-- What you need to do --
What is needed is every line from the one holding "Grab the green" to the last line of the data below, printed exactly and without pictures.

[Stored items]
════════════════
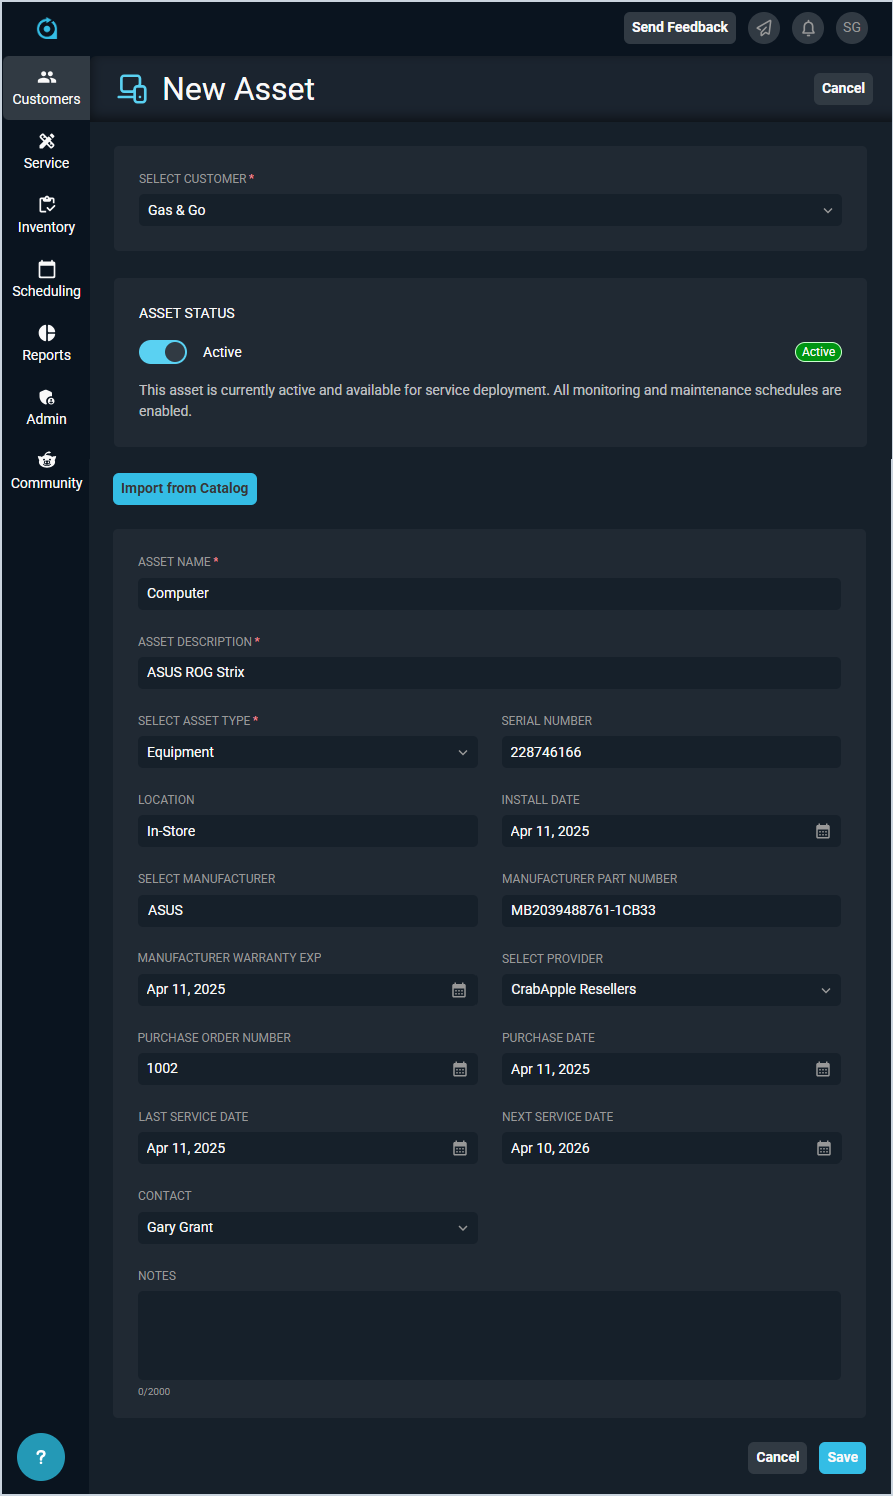The height and width of the screenshot is (1496, 893).
Task: Open the Select Asset Type dropdown
Action: [x=307, y=752]
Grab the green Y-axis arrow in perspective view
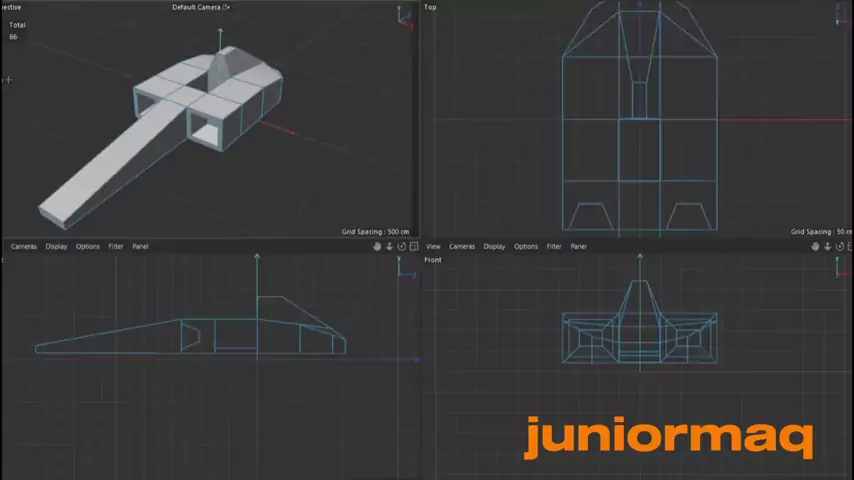 point(220,36)
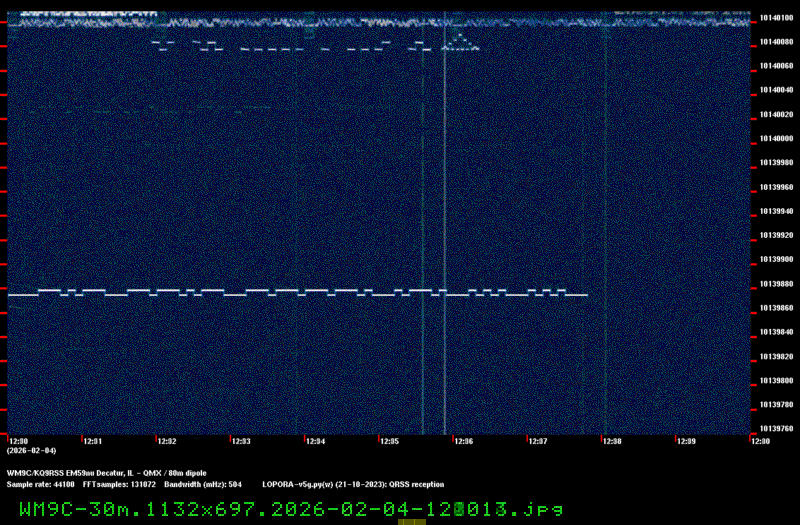Click the WM9C/KQ9RSS station description text
Viewport: 800px width, 525px height.
(x=107, y=472)
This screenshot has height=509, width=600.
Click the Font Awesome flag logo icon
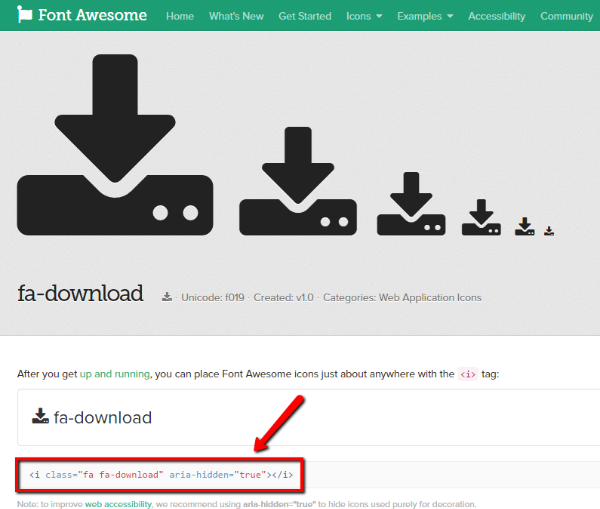click(25, 16)
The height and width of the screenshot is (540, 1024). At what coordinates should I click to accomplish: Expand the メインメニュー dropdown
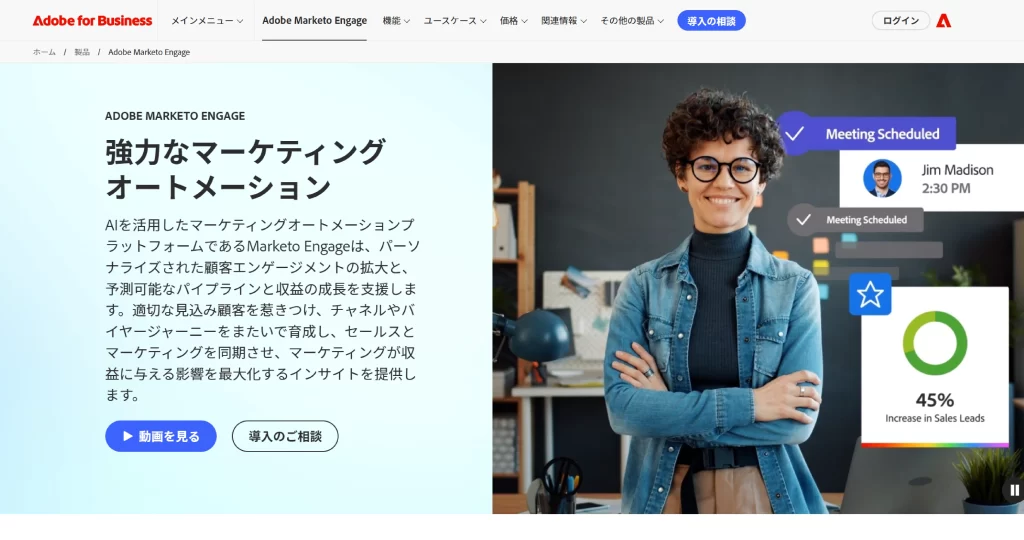pyautogui.click(x=207, y=21)
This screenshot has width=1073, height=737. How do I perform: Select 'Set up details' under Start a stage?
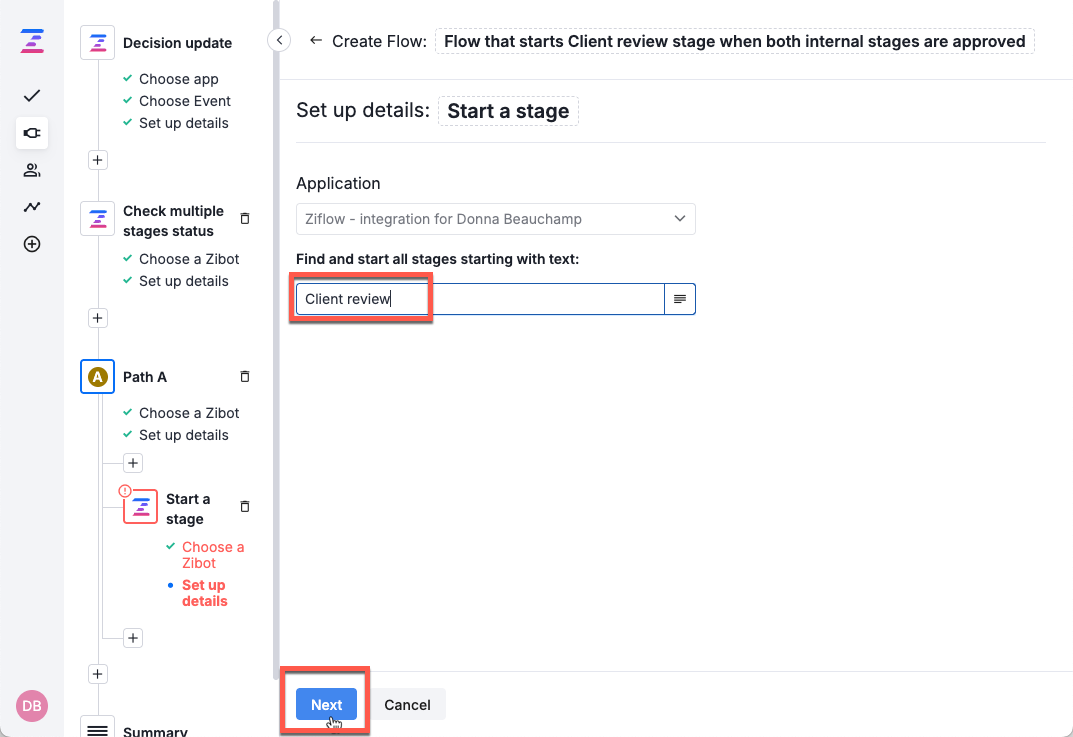pyautogui.click(x=204, y=593)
════════════════
-- The completed task --
Grab the green Y-axis arrow in perspective view
 point(220,36)
Click the WM9C/KQ9RSS station description text
Viewport: 800px width, 525px height.
(x=107, y=472)
This screenshot has height=509, width=600.
Click the Font Awesome flag logo icon
click(25, 16)
The height and width of the screenshot is (540, 1024). At what coordinates should I click to accomplish: Expand the メインメニュー dropdown
pyautogui.click(x=207, y=21)
This screenshot has width=1073, height=737. How do I perform: Select 'Set up details' under Start a stage?
pyautogui.click(x=204, y=593)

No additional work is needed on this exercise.